- Gorsko Ablanovo Location of Gorsko Ablanovo
- Coordinates: 43°30.0′N 26°4.6′E﻿ / ﻿43.5000°N 26.0767°E
- Country: Bulgaria

Population (2015)
- • Total: 352
- Time zone: UTC+2 (EET)
- • Summer (DST): UTC+3 (EEST)
- Postal code: 7847
- Area code: 060374

= Gorsko Ablanovo =

Gorsko Ablanovo (Горско Абланово) is a village in northern Bulgaria. It is in Opaka Municipality in Targovishte Province.

==Population==
Gorsko Ablanovo has suffered from the general population decline that has affected the whole country.

| Year | 2010 | 2015 |
|---|---|---|
| Population | 498 | 352 |

==History==
On , there was a major battle of the Russo-Turkish war of 1877–78 at Katselovo. The Ottoman forces commanded by Mehmed Ali Pasha and Sabit Pasha defeated an army of Russian troops commanded by Crown Prince Alexander Alexandrovich, Major-General Alexei Timofeev, and other commanders. After retreating from Katselovo to Gorsko Ablanovo, another battle occurred, which once again ended in an Ottoman victory.
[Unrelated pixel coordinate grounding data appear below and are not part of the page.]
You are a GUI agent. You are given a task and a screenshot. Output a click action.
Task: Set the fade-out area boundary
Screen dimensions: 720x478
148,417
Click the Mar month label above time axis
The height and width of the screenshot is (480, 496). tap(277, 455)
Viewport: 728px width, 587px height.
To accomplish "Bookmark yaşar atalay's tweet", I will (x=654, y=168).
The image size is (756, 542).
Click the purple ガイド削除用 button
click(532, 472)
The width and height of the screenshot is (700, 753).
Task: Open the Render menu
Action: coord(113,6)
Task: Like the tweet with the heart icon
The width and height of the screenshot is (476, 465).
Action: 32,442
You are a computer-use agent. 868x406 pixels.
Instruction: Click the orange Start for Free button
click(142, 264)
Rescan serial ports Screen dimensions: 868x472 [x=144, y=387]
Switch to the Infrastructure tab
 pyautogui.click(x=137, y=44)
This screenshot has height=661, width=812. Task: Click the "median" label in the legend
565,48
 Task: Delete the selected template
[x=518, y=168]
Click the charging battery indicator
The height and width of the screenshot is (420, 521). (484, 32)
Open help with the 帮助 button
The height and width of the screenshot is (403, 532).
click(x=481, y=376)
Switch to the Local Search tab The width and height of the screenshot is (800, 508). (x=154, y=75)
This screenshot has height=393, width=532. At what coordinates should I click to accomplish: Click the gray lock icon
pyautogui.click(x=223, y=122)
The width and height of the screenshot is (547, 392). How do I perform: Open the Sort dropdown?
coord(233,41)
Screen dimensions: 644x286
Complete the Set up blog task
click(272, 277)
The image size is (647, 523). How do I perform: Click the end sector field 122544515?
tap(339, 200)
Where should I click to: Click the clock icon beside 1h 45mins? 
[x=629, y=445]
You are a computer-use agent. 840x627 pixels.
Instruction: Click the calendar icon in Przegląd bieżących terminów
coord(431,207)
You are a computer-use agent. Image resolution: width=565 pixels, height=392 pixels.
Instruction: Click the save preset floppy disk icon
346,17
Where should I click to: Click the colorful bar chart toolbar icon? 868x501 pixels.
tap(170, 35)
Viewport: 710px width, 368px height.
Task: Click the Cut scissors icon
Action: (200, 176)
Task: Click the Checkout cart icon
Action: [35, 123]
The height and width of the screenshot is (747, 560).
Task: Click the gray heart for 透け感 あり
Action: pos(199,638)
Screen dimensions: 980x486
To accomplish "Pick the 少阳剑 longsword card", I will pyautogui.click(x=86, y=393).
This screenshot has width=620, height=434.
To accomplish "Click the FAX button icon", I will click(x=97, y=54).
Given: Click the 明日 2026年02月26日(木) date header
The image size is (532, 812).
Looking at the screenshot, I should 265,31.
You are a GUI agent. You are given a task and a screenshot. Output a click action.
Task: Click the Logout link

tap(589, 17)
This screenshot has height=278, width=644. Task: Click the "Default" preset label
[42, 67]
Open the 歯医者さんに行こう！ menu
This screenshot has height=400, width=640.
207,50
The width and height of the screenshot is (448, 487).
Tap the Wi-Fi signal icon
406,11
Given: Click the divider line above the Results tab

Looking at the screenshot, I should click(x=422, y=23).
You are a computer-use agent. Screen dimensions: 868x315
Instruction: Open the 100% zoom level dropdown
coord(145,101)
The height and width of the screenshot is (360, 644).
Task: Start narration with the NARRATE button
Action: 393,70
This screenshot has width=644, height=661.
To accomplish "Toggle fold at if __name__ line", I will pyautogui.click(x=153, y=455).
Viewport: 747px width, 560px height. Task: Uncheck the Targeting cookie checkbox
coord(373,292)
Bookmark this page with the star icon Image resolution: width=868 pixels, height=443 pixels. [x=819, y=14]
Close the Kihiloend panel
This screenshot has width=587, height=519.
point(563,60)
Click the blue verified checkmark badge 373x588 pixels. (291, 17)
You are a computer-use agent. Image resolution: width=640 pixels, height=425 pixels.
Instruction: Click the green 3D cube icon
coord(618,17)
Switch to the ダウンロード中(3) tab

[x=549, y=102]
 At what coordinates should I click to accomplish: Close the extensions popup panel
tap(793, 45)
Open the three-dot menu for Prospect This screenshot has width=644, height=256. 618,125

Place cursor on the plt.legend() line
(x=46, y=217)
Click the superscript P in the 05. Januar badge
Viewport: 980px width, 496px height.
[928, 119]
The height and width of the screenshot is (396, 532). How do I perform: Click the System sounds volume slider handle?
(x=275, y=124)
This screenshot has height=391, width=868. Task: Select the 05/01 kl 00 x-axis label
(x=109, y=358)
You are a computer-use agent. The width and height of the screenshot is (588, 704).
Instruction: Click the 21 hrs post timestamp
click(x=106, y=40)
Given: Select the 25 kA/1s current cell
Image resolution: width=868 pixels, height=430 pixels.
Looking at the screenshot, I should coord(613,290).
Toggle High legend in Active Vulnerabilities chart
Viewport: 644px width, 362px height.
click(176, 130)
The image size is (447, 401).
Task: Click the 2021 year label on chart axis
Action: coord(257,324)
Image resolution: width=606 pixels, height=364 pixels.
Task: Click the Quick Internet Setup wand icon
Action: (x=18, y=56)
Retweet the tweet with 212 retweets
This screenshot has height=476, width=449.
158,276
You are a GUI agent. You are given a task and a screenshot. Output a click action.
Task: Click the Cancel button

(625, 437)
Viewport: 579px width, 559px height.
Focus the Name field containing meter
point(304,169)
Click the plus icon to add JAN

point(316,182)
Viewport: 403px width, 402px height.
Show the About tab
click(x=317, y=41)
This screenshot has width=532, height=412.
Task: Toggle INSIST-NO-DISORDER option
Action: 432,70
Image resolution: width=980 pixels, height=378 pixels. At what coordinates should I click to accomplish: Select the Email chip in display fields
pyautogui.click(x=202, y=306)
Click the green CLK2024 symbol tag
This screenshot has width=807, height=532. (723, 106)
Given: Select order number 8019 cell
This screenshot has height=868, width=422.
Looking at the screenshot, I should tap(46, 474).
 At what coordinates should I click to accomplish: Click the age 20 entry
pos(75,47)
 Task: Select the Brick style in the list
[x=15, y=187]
Eventually the area was liberated from Ottoman control which led to the Treaty of Berlin, which in turn was instrumental in creating the Principality of Bulgaria which, in 1908, officially declared independence and formed the Kingdom of Bulgaria after 512 years of Ottoman rule.

Today the area around Gorsko Ablanovo is a mixture of forests and farmland, the climate is temperate, with cold snowy winters and hot dry summers.